Tips on exercises for a stronger core

  • Plank: Lie face down on the floor and then lift your entire body so that only forearms and feet touch the ground. Maintain this position for as long as you can, making sure your hips do not sag toward the floor as this can strain your back. The plank is a static exercise that builds endurance and stabilizes the core.


  • Back lift: Lie flat on your stomach with your upper arms extended to the sides and forearms forward. Lift your upper body using the lower back muscles and try to hold this position for as long as possible. The next step is to simultaneously raise your legs slightly off the ground.
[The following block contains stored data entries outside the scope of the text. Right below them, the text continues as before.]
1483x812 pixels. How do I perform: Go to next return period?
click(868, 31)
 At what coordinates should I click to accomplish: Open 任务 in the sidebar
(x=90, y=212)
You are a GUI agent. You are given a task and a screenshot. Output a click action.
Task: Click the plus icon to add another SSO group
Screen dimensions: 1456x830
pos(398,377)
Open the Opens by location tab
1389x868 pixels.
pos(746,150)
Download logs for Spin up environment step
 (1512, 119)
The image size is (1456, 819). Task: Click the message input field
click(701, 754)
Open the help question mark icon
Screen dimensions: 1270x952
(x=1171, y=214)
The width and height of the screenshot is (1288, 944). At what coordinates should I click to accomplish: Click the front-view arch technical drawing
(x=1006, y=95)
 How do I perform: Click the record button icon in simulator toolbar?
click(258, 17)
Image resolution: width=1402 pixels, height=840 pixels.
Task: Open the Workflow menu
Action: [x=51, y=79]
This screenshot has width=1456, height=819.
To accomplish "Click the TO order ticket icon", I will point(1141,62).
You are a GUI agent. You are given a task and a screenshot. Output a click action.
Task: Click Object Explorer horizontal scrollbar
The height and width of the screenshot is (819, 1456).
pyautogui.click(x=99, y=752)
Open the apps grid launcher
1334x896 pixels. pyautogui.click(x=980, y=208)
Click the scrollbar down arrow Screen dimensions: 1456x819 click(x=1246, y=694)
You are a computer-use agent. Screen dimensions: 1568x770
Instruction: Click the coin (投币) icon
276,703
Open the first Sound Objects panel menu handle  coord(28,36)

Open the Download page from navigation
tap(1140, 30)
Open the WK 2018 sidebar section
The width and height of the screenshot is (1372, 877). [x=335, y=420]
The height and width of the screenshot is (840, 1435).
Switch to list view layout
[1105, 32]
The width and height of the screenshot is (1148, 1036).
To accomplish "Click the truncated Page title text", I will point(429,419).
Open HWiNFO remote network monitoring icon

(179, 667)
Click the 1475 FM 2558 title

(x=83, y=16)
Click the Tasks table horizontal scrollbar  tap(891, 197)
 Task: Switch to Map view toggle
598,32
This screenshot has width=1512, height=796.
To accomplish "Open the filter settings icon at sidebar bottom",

This is a highly beneficial exercise similar to the position you have when paddling on the board.


En surfinstruktör visar en nybörjare hur man gör en pop-up
Tjejer övar surfövningar på varsin surfbräda på stranden
En man paddlar i vågorna under en surflektion

How do you do a pop-up?

Next is the moment that most people struggle with the most. It’s also the last step before you actually stand on the board and get the chance to experience the true joy of surfing. Pop-up, is exactly as it sounds—the movement that takes you from lying down to standing. It’s a dynamic movement that activates many muscles in the body, and the most important thing is to coordinate those muscles for that specific movement. If we were to emphasize something that helps you succeed with your pop-up, it’s flexibility in your core, hips, and back.

Tips on exercise to make the pop-up easier:

  • Burpees

Bend your knees and place your hands on the ground in front of you. Kick both legs back and extend your body into a push-up position. Then, jump forward with both legs while keeping your hands on the ground. Finish with an explosive jump up, then repeat the exercise as many times as you can.

Swim yourself into shape before the surfing trip

It’s important to feel comfortable in the water. Therefore, we recommend those who rarely visit the swimming pool to go there a few times before going surfing. Swimming provides good mobility and strength in both shoulders, back, and core, which will help you when learning to surf. Also, take the opportunity to dive down and practice holding your breath underwater. This will make you calm and confident when falling off the board and waves wash over your head.

Three good pieces of advice for your surfing trip

  1. Always keep your head up!
    When balancing on a line, you should always focus your gaze on a point far ahead of you. The same applies when surfing. Always keep your head up and look in the direction you want the board to take you. As soon as you look down, there’s a risk of losing control.
  1. Unwind with yoga and meditation
    Yoga and meditation are popular complements to surfing. In addition to stretching your strained muscles, you also gain a deeper awareness of your breath. This can be useful for finding the right focus and harmony when surfing.
  1. Let things take their time
    If you expect to catch green waves completely on your own on the first day, you’re likely to be disappointed. Therefore, it’s important to set the bar at a reasonable level and let things take their time. The cliché that “everyone has been a beginner at some point” is worth repeating and provides comfort when you feel disappointed.